As the Commission on the State of U.S. Olympics & Paralympics concluded in a report it released earlier this month, SafeSport’s funding level is insufficient to meet its mandate to ensure athlete safety. The Commission also found that SafeSport’s broad jurisdiction over everything from grassroots youth sports to high-performance Olympic-level athletics inhibits its ability to effectively protect our athletes. 

The Commission recommended SafeSport be fully independent from the USOPC and reform its investigation practices, including the way it handles cases where athletes are reluctant to participate.  

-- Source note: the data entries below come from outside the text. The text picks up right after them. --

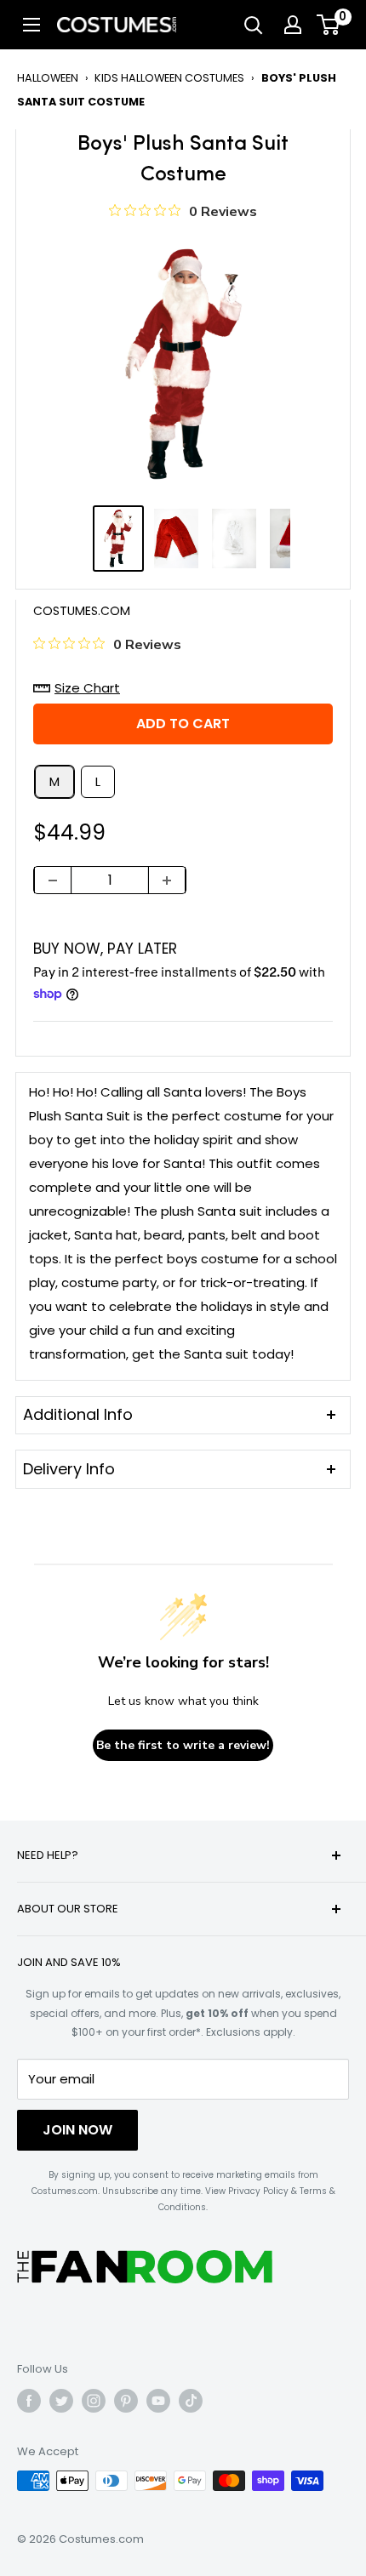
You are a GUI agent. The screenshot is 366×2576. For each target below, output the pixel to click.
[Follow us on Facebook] (29, 2401)
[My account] (292, 24)
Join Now (77, 2130)
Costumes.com (81, 610)
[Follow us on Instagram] (94, 2401)
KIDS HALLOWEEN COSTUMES (169, 78)
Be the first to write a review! (183, 1745)
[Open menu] (31, 24)
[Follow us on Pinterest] (126, 2401)
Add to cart (183, 723)
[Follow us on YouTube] (158, 2401)
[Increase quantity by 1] (167, 880)
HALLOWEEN (47, 78)
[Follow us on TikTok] (191, 2401)
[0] (329, 24)
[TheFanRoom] (144, 2266)
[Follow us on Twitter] (61, 2401)
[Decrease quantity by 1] (52, 880)
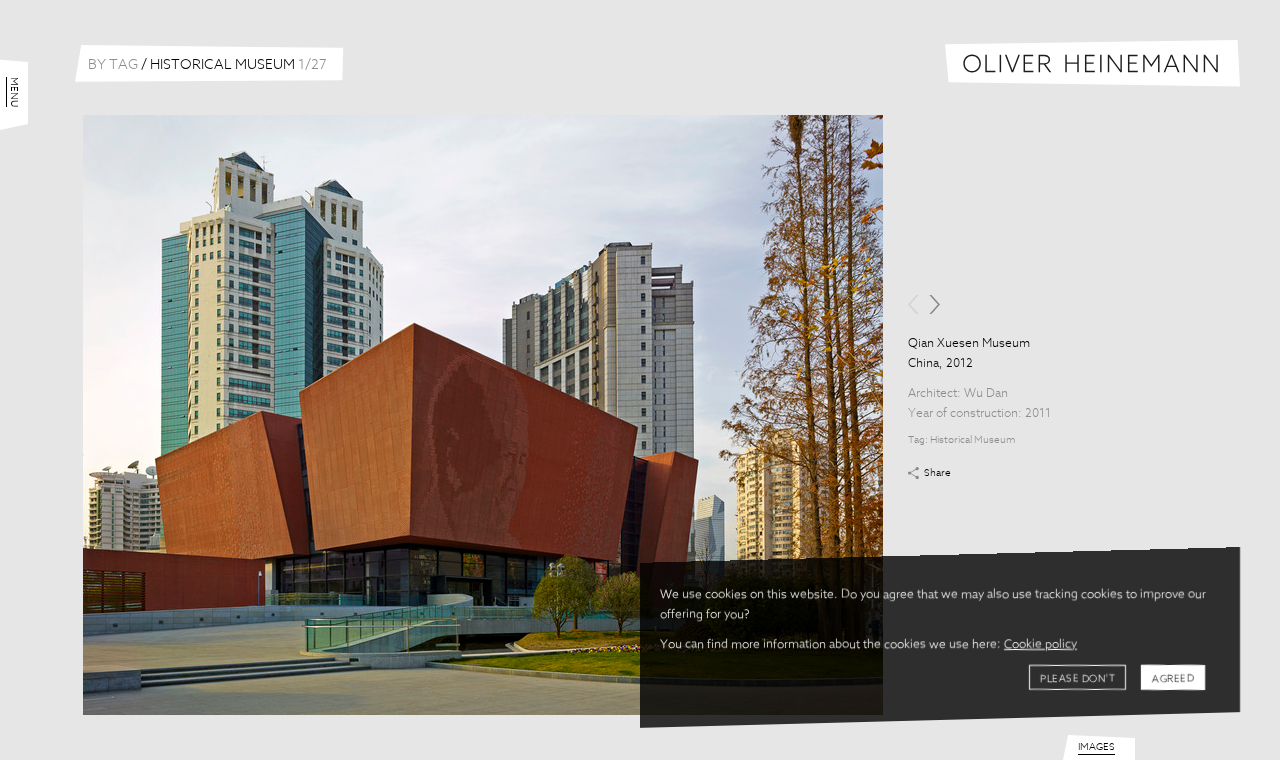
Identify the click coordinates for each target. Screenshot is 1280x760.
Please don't (1077, 679)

Athlete trust in SafeSport’s process is critical for its success, and we must ensure their safety through an accountable and transparent system. And Congress needs to be clear about what we expect from SafeSport and understand what we can do to improve athlete safety.

SafeSport is a critically important institution that has to succeed. I look forward to hearing from our witnesses today about how we can come together to improve SafeSport, so that athletes at every level can participate in sports free from abuse and misconduct and focus on their fair play, competition, and high performance.